The JEP is considered successful if safepoint cleanup costs are
significantly reduced without ballooning up the outstanding Java object
monitor population in target applications or negatively affecting end to
end throughput.

Motivation

----------

In its current implementation, monitor deflation is performed during every
STW pause, while all Java threads are waiting at a safepoint. We have seen
safepoint cleanup stalls up to 200ms on monitor-heavy-applications.
SPECjbb2015 and Cassandra are known to cause excessive monitor inflation
and deflation. This proposal aims to make monitor deflation happen
concurrently with running Java threads and not depend on the Java threads
being stopped at a safepoint. According to various measurements, this
should result in significant pause time improvements.

Description

-----------

Several improvements to the deflation of monitors have been proposed and
prototyped (e.g. using parallel threads to process monitors faster, deflate
monitors while scanning for GC roots, etc), but the real breakthrough would
be if there is no need to deflate monitors during a safepoint at all.

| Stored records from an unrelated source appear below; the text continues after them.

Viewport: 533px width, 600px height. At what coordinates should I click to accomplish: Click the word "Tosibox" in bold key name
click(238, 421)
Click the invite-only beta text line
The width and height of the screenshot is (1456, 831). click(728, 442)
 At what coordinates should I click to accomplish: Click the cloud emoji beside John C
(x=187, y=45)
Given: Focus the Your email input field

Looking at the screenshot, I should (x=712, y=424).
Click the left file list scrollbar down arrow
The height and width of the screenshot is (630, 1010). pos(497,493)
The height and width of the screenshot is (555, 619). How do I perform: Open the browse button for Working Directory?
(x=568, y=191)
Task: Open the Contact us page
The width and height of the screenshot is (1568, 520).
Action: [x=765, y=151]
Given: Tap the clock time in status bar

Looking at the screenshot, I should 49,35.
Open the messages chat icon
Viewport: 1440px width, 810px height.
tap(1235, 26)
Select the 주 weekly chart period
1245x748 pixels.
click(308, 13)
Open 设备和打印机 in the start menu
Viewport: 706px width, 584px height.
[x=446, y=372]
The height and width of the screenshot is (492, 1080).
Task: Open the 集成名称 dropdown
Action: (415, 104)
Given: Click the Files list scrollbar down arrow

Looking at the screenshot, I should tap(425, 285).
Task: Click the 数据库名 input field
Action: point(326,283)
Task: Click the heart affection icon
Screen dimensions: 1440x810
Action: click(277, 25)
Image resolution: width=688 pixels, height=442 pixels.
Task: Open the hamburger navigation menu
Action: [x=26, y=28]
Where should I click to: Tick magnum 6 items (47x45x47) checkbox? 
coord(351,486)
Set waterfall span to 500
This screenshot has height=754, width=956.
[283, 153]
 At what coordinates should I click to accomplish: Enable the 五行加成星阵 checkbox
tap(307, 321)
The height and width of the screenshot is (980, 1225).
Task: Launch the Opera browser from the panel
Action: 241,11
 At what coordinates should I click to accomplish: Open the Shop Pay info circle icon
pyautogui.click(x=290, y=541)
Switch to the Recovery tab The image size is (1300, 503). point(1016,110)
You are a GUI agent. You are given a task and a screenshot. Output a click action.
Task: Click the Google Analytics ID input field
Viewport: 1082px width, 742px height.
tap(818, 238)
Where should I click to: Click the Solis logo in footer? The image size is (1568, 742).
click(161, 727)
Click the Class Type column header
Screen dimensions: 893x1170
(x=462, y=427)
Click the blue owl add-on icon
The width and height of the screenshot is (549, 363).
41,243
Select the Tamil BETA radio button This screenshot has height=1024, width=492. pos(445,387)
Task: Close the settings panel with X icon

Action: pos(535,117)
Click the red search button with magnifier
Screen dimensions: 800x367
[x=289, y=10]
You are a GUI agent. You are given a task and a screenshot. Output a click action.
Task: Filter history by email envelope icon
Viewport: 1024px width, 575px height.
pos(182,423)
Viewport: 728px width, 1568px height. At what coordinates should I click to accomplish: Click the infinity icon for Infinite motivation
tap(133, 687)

Initial work has been provided by Carsten Varming. A monitor uses a number
of fields to determine the actions needed to acquire it. A monitor is free
if _owner is NULL and owned by a thread T if _owner is T or if _owner
points to a basic lock object on T's stack. Furthermore, when T fails to
immediately acquire the lock, i.e., when T observes contention, T
atomically incremented the _count field before putting itself on the queue
to acquire the monitor when it becomes free in the future. The _count field
is then decremented when T acquires the the monitor. As a thread always
increments _count before decrementing it, _count is always an integer
between 0 and the total number of threads. We propose to allow _owner to be
set to a special marker value D ((void*) -1 in the initial implementation),
and extend the range of _count to -2^31 + 1 to 2^31 - 1. If _owner is D and
_count is negative, then the monitor is marked as deflatable and any thread
should attempt to deflate the monitor by installing the displaced mark word
into the mark word of the Java object associated with the monitor. A thread
trying to acquire the monitor should after atomically incrementing _count
check to see if _count was negative and check if _owner is D. If both
checks succeeds in that order, then the monitor is deflatable and the
thread should attempt to deflate the monitor. If any of the checks fail,
then the thread should continue the current locking protocol with the
slight modification that if _owner is D, then it should behave as if _owner
is NULL. The thread trying to deflate idle monitors will attempt to make a
monitor deflatable by atomically installing D in _owner if _owner is NULL,
check that _waiters is 0, and atomically installing -2^31 - 1 in _count if
_count is 0. It then checks that _owner is still D. If any check fails,
then back up by decrementing _count by 2^31 - 1 if the previous increment
of _count succeeded. There is no need to attempt to install NULL back in
_owner as the other threads threat D and NULL as equivalent. If the monitor
is successfully marked as deflatable, then any thread can safely attempt to
install the displaced mark word back in the Java object associated with the
monitor. After the monitor has been successfully deflated, it will be ready
for recycling after the next STW pause. To install the displaced mark word
back into the Java object a slight complication arises as another thread
might try to atomically install a hash code in the displaced mark word.
This can only happen if the hash code in the displaced mark word is 0. We
propose to atomically set the mark bit in the displaced mark word to signal
to other threads that they should not attempt to install a hash code in the
displaced mark word in the monitor. This new use of the displaced mark word
in a monitor is safe as the monitor is being recycled and thus at the
beginning and after the next STW pause no thread will care about the values
in the recycled monitor until it is once again in use.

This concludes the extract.